By Arturo Cervantes with 6 comments

6 comentarios:

Lo curioso del caso es que hoy, luego de diez años, mi concepto de Vargas Llosa y García Márquez sigue siendo el mismo.

Excelente como siempre Arturo, es un placer pasar por tu blog y leerte. Envidio a los chicos que desde chicos saben cual es su vocación. A esta edad yo sigo buscando la mía. Yo quería ser profesora; creo que estoy logrando ser maestra.
¡FELIZ DÍA DEL PERIODISTA!

Esto me recordo a las memorias del escritor argentino Martín Caparrós; cuando cuenta que se hizo periodista de fútbol porque su diestra puede hacer con palabras lo que sus pies inútilmente ni siquiera alcanzaban a coordinar.

Buen post en este día festivo. ¿También le fuiste al tenis? ¿De eso va la segunda parte?

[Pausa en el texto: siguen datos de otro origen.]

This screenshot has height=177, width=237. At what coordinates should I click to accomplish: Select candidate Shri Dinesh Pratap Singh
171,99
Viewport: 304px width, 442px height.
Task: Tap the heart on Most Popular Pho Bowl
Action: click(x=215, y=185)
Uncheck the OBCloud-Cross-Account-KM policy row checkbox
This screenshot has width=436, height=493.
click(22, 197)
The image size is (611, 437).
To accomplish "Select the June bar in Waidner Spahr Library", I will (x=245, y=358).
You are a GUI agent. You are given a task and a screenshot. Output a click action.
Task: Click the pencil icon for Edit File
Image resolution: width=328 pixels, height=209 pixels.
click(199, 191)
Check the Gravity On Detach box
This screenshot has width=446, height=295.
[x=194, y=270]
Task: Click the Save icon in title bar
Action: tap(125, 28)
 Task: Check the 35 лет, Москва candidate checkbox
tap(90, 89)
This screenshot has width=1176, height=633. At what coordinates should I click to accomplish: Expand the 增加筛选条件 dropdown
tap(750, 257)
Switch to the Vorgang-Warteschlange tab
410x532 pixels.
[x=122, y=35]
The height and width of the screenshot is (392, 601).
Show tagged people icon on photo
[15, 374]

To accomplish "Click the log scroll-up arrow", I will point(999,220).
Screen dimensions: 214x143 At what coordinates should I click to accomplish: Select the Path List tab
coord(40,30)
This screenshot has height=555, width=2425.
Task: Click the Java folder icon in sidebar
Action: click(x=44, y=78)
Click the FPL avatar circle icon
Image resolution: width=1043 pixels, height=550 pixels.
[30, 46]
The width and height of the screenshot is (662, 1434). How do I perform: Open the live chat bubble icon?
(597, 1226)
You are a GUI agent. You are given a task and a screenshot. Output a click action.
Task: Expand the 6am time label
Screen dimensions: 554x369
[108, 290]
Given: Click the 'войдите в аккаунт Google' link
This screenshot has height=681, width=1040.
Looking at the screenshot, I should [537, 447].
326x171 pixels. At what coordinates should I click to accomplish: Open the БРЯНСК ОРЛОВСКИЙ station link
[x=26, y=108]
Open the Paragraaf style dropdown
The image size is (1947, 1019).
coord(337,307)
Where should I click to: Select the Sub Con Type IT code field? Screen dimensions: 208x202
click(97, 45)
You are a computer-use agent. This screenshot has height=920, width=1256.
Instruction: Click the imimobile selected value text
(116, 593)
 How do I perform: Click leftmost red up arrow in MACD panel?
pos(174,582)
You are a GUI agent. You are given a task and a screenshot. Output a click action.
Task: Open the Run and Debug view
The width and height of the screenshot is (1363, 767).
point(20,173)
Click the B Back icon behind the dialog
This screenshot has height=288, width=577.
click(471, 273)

leer notas como estas cosas en oficina me hacen ser mas tolerarante con la cara de manzana de mi jefe.

Ade:
Gracias. Aunque suene a reflexión barata, "paulocoelhesca", te diré que nunca es tarde. Lo importante es llegar, no importa cuándo. Yo aún estoy en esas.

Emilio:
Caparrós es uno de mis cronistas favoritos. Lo he leído en varias revistas. Jamás he parado en un libro suyo ni había escuchado antes sobre sus memorias. A estas tierras desiertas no llegan muchos libros de crónicas.

Karen:
Seguro. Por ahí voy...

Anónimo:
¡Trabaja! ¡No te distraigas por aquí! En esta semana subo la segunda parte.